3

I have data that is grouped, and split into training and test sets. I am looking to compute z-scores. On the training set, this is easy, as I can use built-in functions to compute the mean and standard deviation.

Here is an example, where I am looking for the z-scores by place: import pandas as pd import numpy as np # My example dataframe

train = pd.DataFrame({'place':     ['Winterfell','Winterfell','Winterfell','Winterfell','Dorne', 'Dorne','Dorne'],
                      'temp' : [ 23 , 10 , 0 , -32, 90, 110, 100 ]})
test  = pd.DataFrame({'place': ['Winterfell', 'Winterfell', 'Dorne'],
                      'temp' : [6, -8, 100]})

# get the z-scores by group for the training set
train.loc[: , 'z' ] = train.groupby('place')['temp'].transform(lambda x: (x - x.mean()) / x.std())
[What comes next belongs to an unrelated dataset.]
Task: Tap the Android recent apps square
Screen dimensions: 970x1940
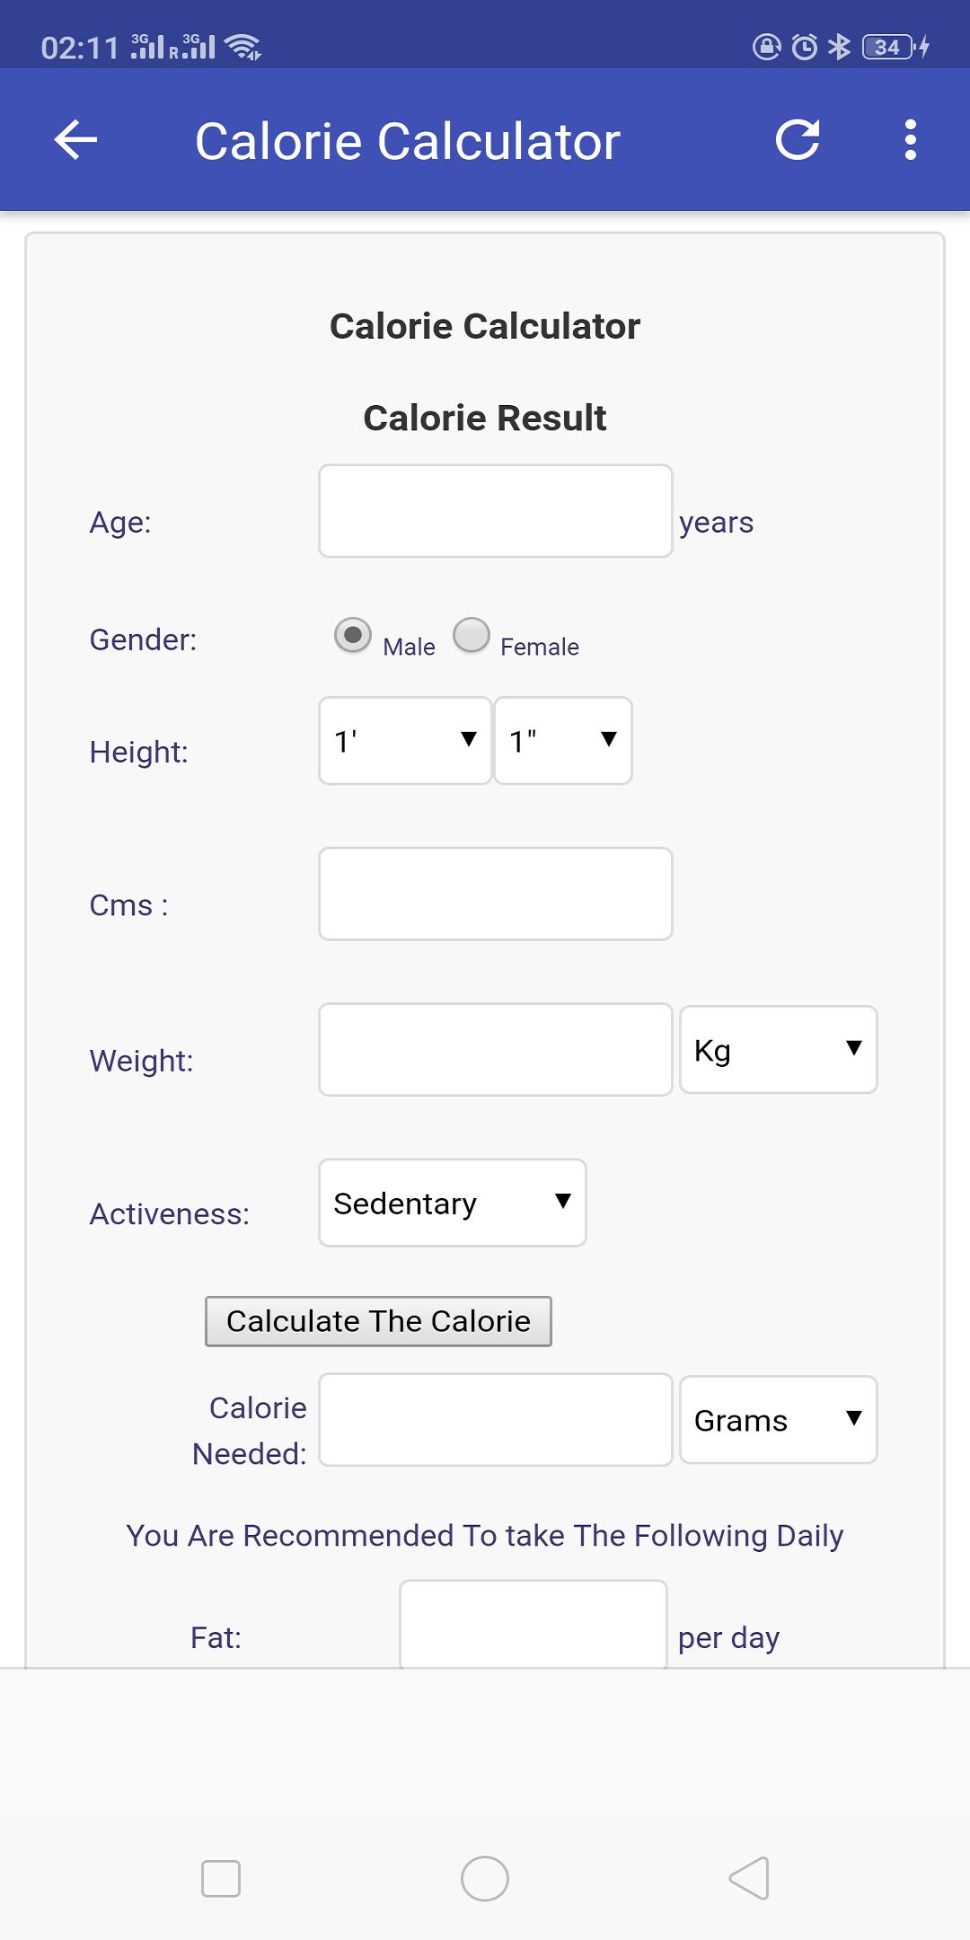Action: (221, 1878)
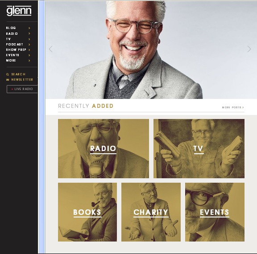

Now the training dataframe takes the form:

|    Place   | temp |   z   |
|------------|------|-------|
| Winterfell |    23| 0.969 |
| Winterfell |    10| 0.415 |
| Winterfell |     0|-0.011 |
| Winterfell |   -32|-1.374 |
|      Dorne |    90| 1.000 |
|      Dorne |   110|-1.000 |
|      Dorne |   100| 0.000 |

which is what I want.

The problem is that I now want to use the mean and standard deviations from the training set to calculate the z-scores in the test set. I can get the mean and standard deviation easily enough:

summary = train.groupby('place').agg({'temp' : [np.mean, np.std]} ).xs('temp',axis=1,drop_level=True)

print(summary)

          mean        std
place                        
Dorne       100.00  10.000000
Winterfell    0.25  23.471614

I have some complicated ways of doing what I want, but since this is a task I have to do often, I am looking for a tidy way of doing it. Here is what I have tried so far:

  1. Making a dictionary dict out of the summary table, where I can extract the mean and standard devation as a tuple. Then on the test set, I can do an apply:

    test.loc[: , 'z'] = test.apply(lambda row: (row.temp - dict[row.place][0]) / dict[row.place][1] ,axis = 1)

Why I don't like it:

  • dictionary makes it hard to read, need to know what the structure of dict is.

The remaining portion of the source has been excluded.